Waste from green can power orange and yellow
I will admit that some awful, awful things have been done in the name of efficiency, from urban renewal projects to concentration camps. This doesn’t mean efficiency was the root cause--often efficiency is a flashy banner flown to obscure true motives. Immoral and unethical actions should never be taken under the guise of efficiency; efficiency should always be a servant to human and planetary well-being rather than an altar on which to sacrifice either. But in a country where waste and profligacy have been enshrined as almost a birthright, a country that squanders a nearly unimaginable wealth of resources each and every day, a wise application of efficiency would go a long way towards making our communities more prosperous and resilient. Not to mention that if the US suddenly consumed energy at Swiss levels, the energy leftover from our current consumption could power the continents of Africa and South America. (One third of the population of the planet!) It's time to make efficiency our friend, a very dear one, not our foe.


  1. "The trouble comes when efficiency cuts slack to the point that a system can’t bounce back from trouble. I would contend that this occurs primarily when both the likelihood and cost of failure have been underestimated."

    Isn't this the very reason to have redundancy? To have slack?

    Isn't everyone who ever devastatingly failed in a situation where they underestimated the likelihood and cost of failure?

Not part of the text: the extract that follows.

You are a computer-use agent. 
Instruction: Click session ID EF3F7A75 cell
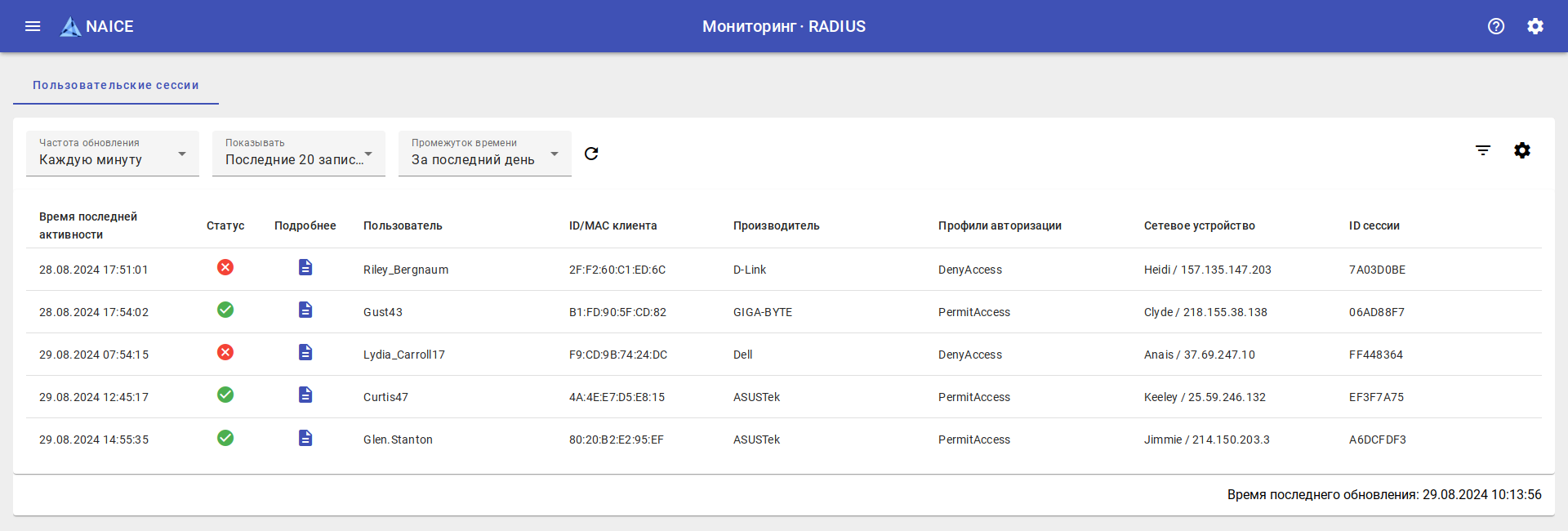[1376, 397]
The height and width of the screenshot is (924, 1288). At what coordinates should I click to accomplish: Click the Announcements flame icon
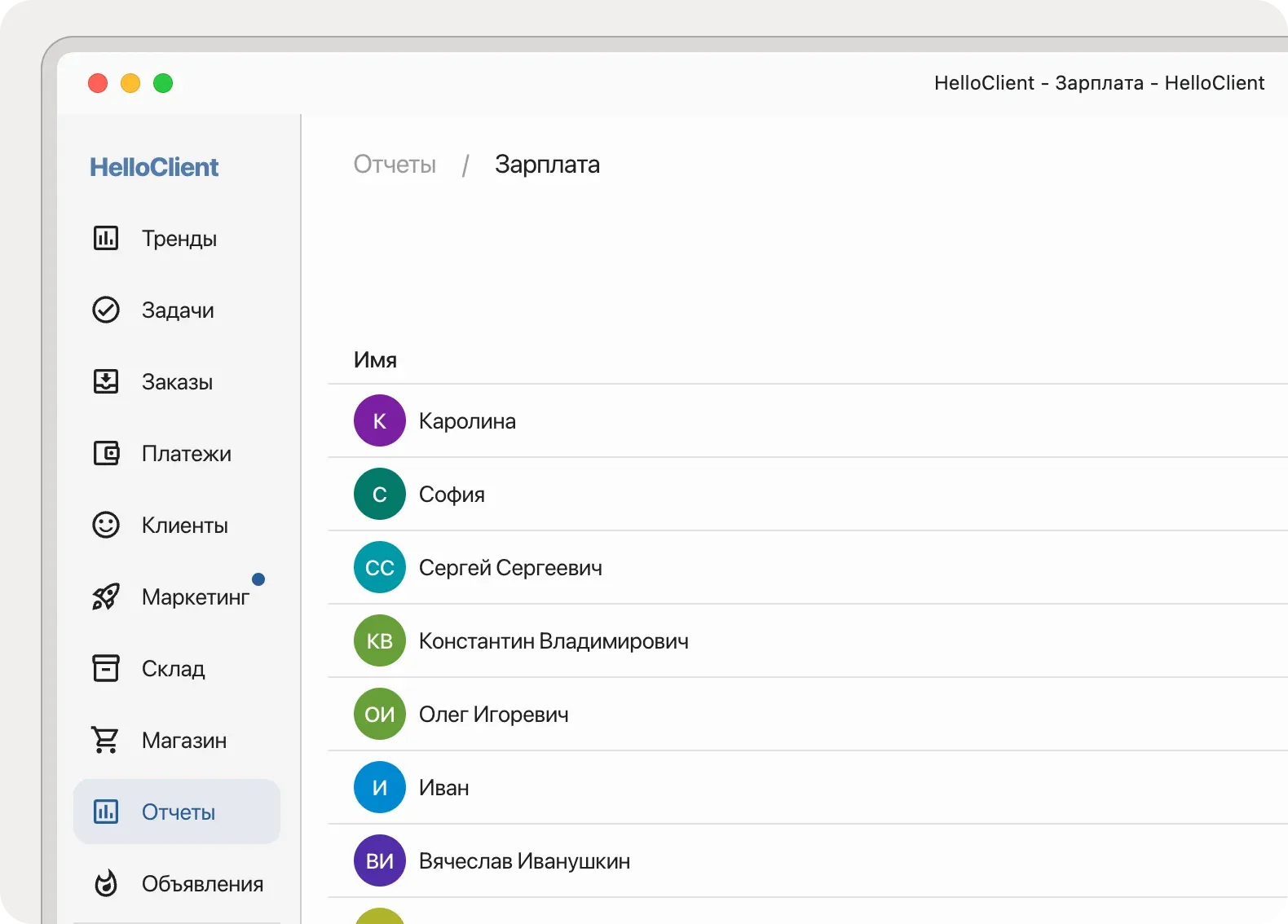click(106, 883)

    I appreciate your thoughts here -- I think they are thoughtful -- but I think we with engineering backgrounds are often too confident in our belief that we can actually understand our creations, all the complex interactions, and all the potential side effects.

    Slack in a system is insurance against what we don't know. When we're talking private systems in a marketplace where competitors can and do offer replacements or alternatives, I don't care. When we're talking about public goods where there is no competitor or alternative, I think that redundancy and slack are absolute necessities.

    Please keep writing.

  2. Just because engineers have often underestimated the likelihood and cost of failure doesn't mean either are irrelevant. (I would posit that engineers are often rewarded for underestimating both. It shows a "can do" attitude management likes to see. And when systems fail, especially public ones, rarely is anyone held responsible, meaning the cost of failure for not anticipating failure is pretty darn near zero.)

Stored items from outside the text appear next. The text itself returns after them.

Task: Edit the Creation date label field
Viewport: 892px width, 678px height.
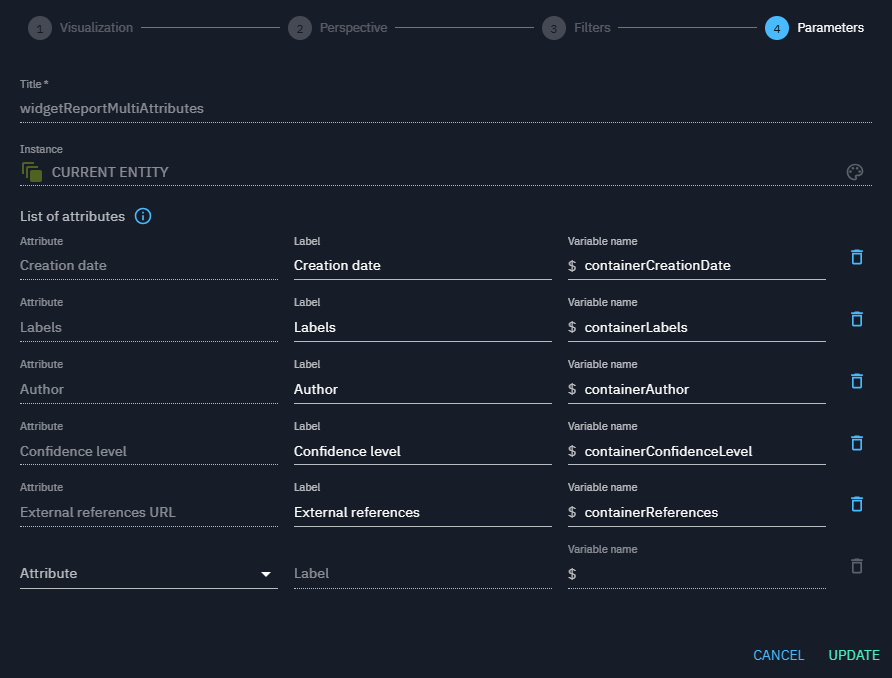Action: tap(421, 266)
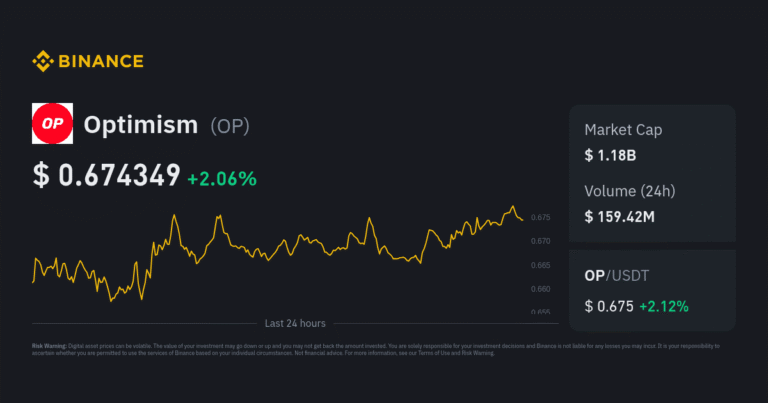This screenshot has width=768, height=403.
Task: Click the 0.660 y-axis label on chart
Action: 540,289
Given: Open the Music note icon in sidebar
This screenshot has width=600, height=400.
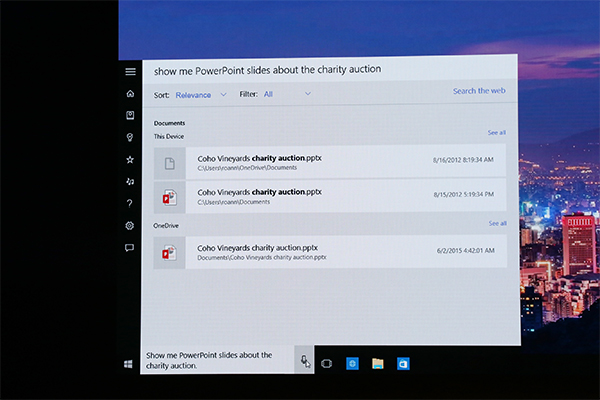Looking at the screenshot, I should coord(130,181).
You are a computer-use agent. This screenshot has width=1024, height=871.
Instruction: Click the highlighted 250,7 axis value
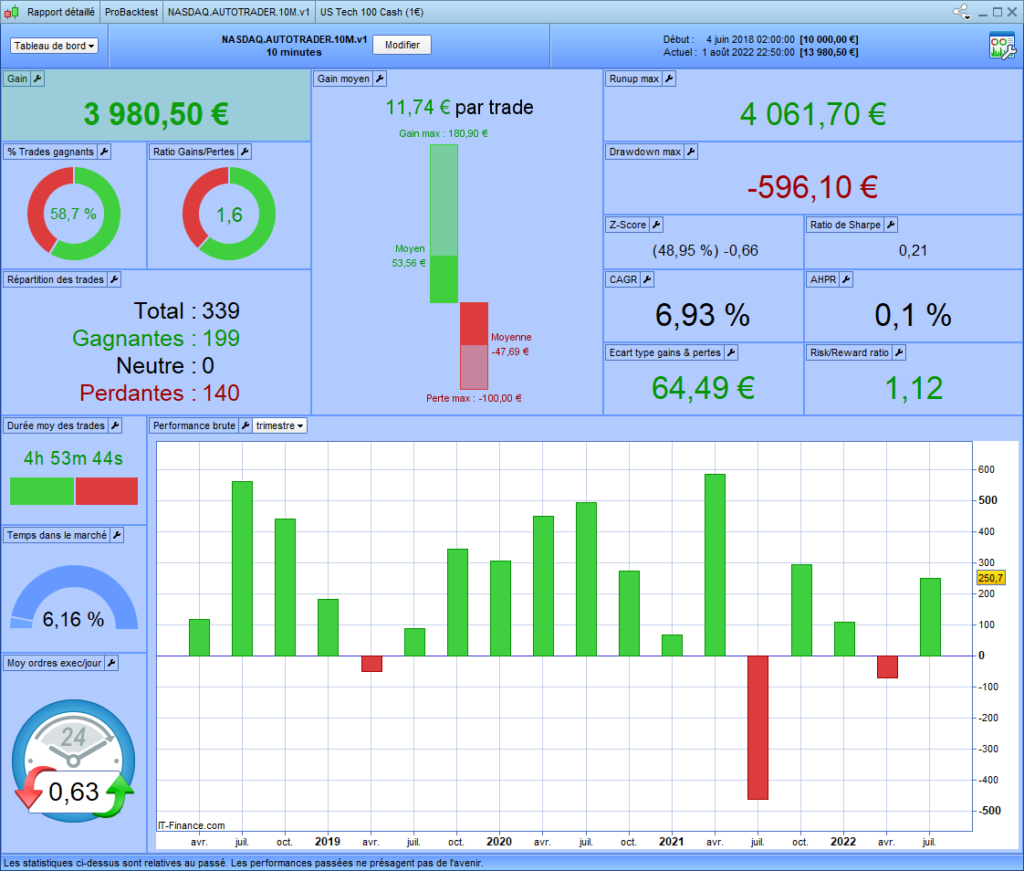pyautogui.click(x=989, y=577)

    If your bus to work takes 15 minutes, plus or minus 5 minutes, you might routinely give yourself 20 minutes to get to work. Even if once every six months there's some kind of melt down and the bus takes thirty minutes, if your boss really doesn't care if you're ten minutes late once in a while, there's no point putting slack into your commute by leaving 30 minutes before work every day. 20 is fine. If, however, you'll be fired if you're one minute late, you'd better put that slack in, or, better yet, starting commuting by a more efficient alternative--bike(!)--which gives you a +/- 1 minute variability.

    Redundancy and slack are very important for things that are life and death--water supply, sanitation, power, fire, emergency health care, etc. Is redundancy critical for libraries? Should we routinely triple staff librarians in preparation for the small possibility a nasty flu bug might go around and all of them might get sick at the same time?

    Slack and redundancy require resources that must be allocated wisely like everything else. The fact that they've been unwisely eliminated wholesale due to people cutting corners recklessly doesn't mean they are always appropriate in every situation.